Dervişoğlu, Ümit Özdağ'ın 11 Haziran'daki duruşmasıyla ilgili, "Dilerim ve umarım ki o gün kendisi için özgürlüğüne kavuşacağı gün olur. Kendisi de, şahsım da bu yönde bir beklenti içerisindeyiz. Tahliye olduktan sonra da Sayın Özdağ’la inşallah yeniden Türkiye’nin meseleleriyle ilgili görüşebilme imkânı bulacağız," ifadelerini kullandı.

HÜKÜMETE ÇAĞRI: BU ZULMÜ DURDURSUNLAR

Dervişoğlu, "Bu ülkeyi yönetenlere buradan sesleniyorum: Bu zulmü durdursunlar. Yapılması gereken budur. İnsanlarla ilgili soruşturmalar, kovuşturmalar, yargılamalar dediğim gibi… Kimsenin bir şeyden kaçtığı yok. Ama dışarıdan bakıldığında bir zulüm söz konusuysa, bunun engellenmesi lazım," şeklinde konuştu.

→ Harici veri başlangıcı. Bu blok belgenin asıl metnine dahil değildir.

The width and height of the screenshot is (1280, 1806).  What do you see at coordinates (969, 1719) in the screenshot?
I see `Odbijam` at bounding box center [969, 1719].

Cezaevi sevkleri ve özellikle kadın tutuklularla ilgili duruma dikkat çeken Dervişoğlu, "Bunlarla alakalı olarak zaman kaybetmeden tedbir alınması gerekiyor. Bir de biliyorsunuz bu süreç, o özel savcının İstanbul’a atanmasıyla başladı. Hâlâ sözlerimin başında ifade ettim: Ortada bir iddianame yok. Gizli tanıkların beyanları üzerinden birtakım işlemler yapılıyor. Bir kısım tutukluların itirafçı olmaya zorlandıklarına dair duyumlar alıyoruz, emareler gözlemliyoruz. Bu da çok kabul edilebilir değil," dedi.